Se nunca foi fácil traçar a linha divisória entre arte erudita e arte popular, agora é mais difícil levar a cabo essa tarefa ociosa. Indiferente à palha seca da controvérsia, a arte segue o seu caminho. A vertente é uma só e é nela que se dá o encontro das águas. Pouco importam as fontes de onde procedem. Purificadoras e purificadas, seu caráter lustral as universaliza. Caetano Veloso, por exemplo. Quem ousaria classificá-lo?
Ficou para trás o tempo em que se podia espetar os artistas como insetos. O poder público detinha também a autoridade entomológica. Em princípio, a arte devia permanecer ao relento. Maldito, o poeta não era aceito. Na escala de valores, popular, mais que um adjetivo, era um estigma. Daí o escândalo do sarau de dona Nair de Tefé. Primeira-dama, ela própria artista, afrontou as barbas de seu marido Hermes da Fonseca. E toda a conspícua Velha República.
Em pleno palácio do Catete, ouviu-se por sua iniciativa o Corta jaca, de Chiquinha Gonzaga. Se duvidar, também se dançou. Delirante sucesso na rua, a música era aplaudida em cena aberta e assobiada nos botequins. Viajou a Portugal e lá arrebatou o público. Tudo muito bem. Mas no Catete só podia ser obra diabólica. Insânia. Por muito menos, quase 60 anos depois, ao Vinicius apontaram o caminho da rua. Por sinal que o AI-5 o surpreendeu num show em Lisboa.

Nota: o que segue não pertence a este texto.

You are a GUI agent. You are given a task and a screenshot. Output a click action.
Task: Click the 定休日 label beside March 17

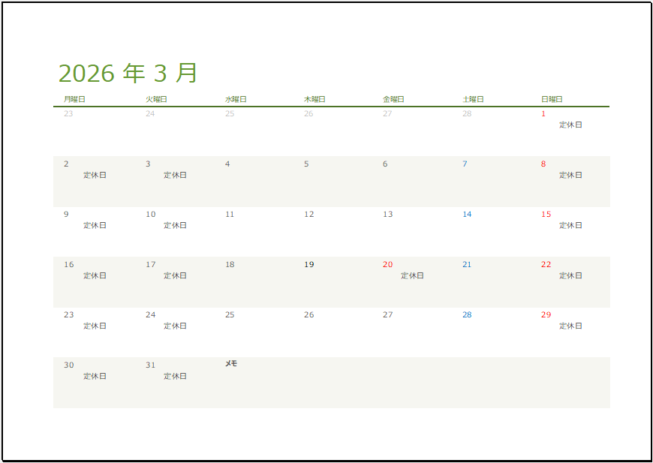(x=174, y=275)
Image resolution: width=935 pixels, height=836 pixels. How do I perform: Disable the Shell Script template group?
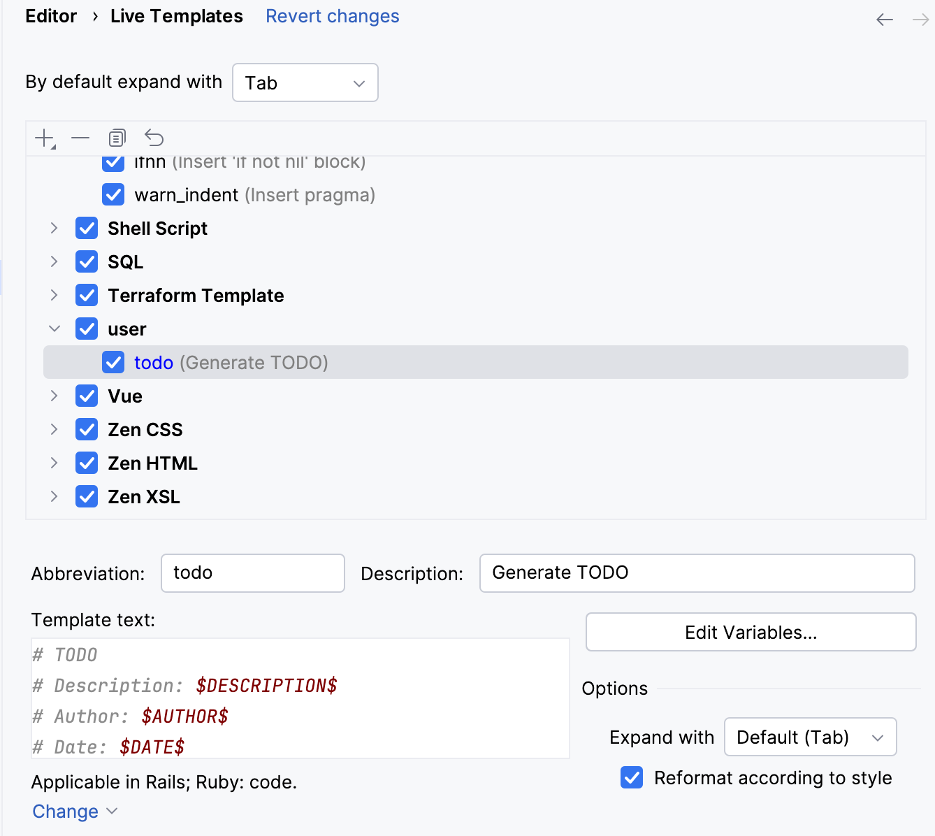86,228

A maturidade de Caetano coincide com o amadurecimento cultural que lhe proporciona o reconhecimento nacional. Caducas as classificações, sua arte aniquila toda e qualquer discriminação. Exaltada aqui dentro, repercute lá fora. A música lhe dá dimensão internacional. O que ele é, porém, é universal. A poesia de fato nunca esteve divorciada da expressão popular. Manuel Bandeira tirava o chapéu, respeitoso, para Sinhô, Pixinguinha, Noel.

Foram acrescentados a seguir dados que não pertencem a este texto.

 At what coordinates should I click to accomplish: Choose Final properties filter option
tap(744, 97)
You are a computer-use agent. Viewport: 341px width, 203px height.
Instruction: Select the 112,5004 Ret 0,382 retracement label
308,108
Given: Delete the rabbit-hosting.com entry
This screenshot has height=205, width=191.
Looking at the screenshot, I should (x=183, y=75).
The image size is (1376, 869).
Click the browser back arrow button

Dos poetas, foi dos mais musicais, Manuel. E musicado. Arranhava o seu violão. Amigo do Ovalle, do Villa-Lobos, do Mignone, do Guarnieri. Letrista do Ari Barroso. Saiu extasiado da casa em que ouviu João Gilberto e sua recente batida bossanovista. Fui testemunha ocular e auditiva. Tudo isto e muito mais vem a propósito da fusão que Caetano Veloso hoje encarna. Seu irresistível abre-alas. Metabolizada, a grande arte canta nesse legítimo poeta do Brasil.